What Three use life coaching for:
- To Learn effective and productive ways to process emotions quickly!
- To slow down, be in the present moment and make time to open their hearts to others.
- To say no
- Getting comfortable with vulnerability (zoom vs. phone)
- To take off the mask and be their true self. appreciate who they are at their core.
- To separate their achievements from their children so they can feel like successful parents.
- To understand the mind of a child who thinks differently than you.
- To accept and appreciate the diverse personalities of their kiddos.
- To create their own definition of success for each stage of life. There comes a time in every 3’s life where SOMETHING NEEDS TO GIVE. It’s helpful to see that the tools you used to become successful in your 20’s are not the same tools you need in your 30’s, 40’s and 50’s.
Small Action Steps Three’s Can Take to grow in a positive direction:
- Find ways to combine productivity with down time instead of trying to cram your schedule full. (Horse ranch, eyelashes) Understand that it takes confidence and courage to say no, take a day off, and prioritize yourself.
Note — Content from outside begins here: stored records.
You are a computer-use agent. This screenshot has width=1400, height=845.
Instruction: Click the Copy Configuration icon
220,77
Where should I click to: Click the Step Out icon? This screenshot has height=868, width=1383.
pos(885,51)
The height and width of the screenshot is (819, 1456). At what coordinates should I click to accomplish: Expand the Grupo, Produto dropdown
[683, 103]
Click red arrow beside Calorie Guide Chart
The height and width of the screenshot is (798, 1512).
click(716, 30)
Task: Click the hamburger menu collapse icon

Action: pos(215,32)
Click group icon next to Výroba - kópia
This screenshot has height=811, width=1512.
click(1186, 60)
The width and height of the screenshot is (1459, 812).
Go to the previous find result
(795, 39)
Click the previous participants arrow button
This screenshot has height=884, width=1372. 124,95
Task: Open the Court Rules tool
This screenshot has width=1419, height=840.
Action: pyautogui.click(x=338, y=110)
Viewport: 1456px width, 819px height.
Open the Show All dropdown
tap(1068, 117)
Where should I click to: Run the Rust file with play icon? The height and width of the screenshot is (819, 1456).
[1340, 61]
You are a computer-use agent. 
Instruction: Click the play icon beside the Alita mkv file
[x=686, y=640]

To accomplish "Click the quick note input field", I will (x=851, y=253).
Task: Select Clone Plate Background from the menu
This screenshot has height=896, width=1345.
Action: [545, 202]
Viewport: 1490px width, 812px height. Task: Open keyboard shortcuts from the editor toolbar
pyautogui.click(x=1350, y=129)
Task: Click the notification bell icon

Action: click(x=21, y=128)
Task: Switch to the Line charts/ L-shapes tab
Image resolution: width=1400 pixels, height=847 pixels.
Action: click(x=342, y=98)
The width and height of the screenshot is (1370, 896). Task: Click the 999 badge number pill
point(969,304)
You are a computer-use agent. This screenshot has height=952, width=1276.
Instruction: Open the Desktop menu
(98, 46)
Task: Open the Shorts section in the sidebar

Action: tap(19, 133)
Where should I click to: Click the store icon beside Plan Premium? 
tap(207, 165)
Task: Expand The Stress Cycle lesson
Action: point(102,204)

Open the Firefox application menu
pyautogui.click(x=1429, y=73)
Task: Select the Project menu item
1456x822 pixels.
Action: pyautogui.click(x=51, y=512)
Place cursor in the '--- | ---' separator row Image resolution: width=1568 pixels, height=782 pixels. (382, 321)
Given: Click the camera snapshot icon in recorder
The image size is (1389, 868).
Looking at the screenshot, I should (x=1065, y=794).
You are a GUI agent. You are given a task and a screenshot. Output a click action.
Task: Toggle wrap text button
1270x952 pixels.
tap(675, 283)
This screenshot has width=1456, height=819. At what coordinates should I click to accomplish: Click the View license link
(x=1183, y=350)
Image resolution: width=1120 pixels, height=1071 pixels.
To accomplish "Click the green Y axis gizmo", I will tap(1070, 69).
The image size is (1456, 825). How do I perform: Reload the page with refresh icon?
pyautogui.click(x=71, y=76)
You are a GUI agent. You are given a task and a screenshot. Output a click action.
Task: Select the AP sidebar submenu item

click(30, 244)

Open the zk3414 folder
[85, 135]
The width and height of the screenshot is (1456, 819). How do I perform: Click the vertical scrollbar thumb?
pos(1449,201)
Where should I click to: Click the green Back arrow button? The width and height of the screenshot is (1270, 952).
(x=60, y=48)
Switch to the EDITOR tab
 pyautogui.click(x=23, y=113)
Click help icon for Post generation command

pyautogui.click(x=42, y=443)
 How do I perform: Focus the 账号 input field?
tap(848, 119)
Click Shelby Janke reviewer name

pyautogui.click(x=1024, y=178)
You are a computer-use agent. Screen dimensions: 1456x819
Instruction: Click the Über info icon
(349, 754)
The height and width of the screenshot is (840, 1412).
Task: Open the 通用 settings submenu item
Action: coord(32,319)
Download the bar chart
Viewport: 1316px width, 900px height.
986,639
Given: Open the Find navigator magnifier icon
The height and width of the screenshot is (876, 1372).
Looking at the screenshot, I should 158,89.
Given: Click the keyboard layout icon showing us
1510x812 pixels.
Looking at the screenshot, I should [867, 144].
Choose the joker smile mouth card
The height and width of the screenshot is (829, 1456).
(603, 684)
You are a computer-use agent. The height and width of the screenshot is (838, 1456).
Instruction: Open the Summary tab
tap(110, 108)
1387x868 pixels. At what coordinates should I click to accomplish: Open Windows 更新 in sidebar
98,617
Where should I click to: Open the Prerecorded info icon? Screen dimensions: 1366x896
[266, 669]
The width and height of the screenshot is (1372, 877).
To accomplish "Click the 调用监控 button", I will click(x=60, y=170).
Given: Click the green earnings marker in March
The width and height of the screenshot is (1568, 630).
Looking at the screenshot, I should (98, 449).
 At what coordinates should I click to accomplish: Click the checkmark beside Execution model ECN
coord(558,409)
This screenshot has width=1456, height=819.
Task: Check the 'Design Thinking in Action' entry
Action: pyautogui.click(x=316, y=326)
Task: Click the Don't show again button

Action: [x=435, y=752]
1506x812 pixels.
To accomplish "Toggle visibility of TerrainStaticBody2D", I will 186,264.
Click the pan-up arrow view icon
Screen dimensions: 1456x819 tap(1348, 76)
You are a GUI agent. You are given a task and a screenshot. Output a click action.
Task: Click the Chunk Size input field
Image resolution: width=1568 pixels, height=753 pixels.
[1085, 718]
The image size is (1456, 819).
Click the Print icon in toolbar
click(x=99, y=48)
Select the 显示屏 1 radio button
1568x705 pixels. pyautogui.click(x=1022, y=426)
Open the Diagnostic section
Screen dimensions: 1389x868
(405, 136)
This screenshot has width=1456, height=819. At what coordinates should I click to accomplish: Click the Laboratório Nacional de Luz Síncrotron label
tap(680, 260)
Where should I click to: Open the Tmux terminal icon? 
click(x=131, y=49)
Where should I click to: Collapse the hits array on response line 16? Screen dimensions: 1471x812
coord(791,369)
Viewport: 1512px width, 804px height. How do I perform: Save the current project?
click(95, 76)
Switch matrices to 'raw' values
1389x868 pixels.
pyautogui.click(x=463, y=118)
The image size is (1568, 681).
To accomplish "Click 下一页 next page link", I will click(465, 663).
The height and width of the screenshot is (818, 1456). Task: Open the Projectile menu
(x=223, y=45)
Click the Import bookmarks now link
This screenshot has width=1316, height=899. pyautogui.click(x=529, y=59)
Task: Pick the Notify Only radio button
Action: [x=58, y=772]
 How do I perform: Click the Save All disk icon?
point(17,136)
- Get your family to move quickly by entering their world instead of trying to bring them into your world. Play. Active listening. Love Languages.
- Train your loved ones to say “We like you just as you are!” “You are prettiest when you are relaxing” and “I’ll clean the kitchen so you can take a bath.” Instead of waiting and hoping they say what you want to hear, write down the compliments you would love to receive and keep them handy. I kept a 3x5 card handy with the words, “I don’t know how you do it. I could never do what you do.” I would hand this card to my partner when he walked in the door after work trips and even though I was the one who wrote it, it really helped me feel validated and appreciated.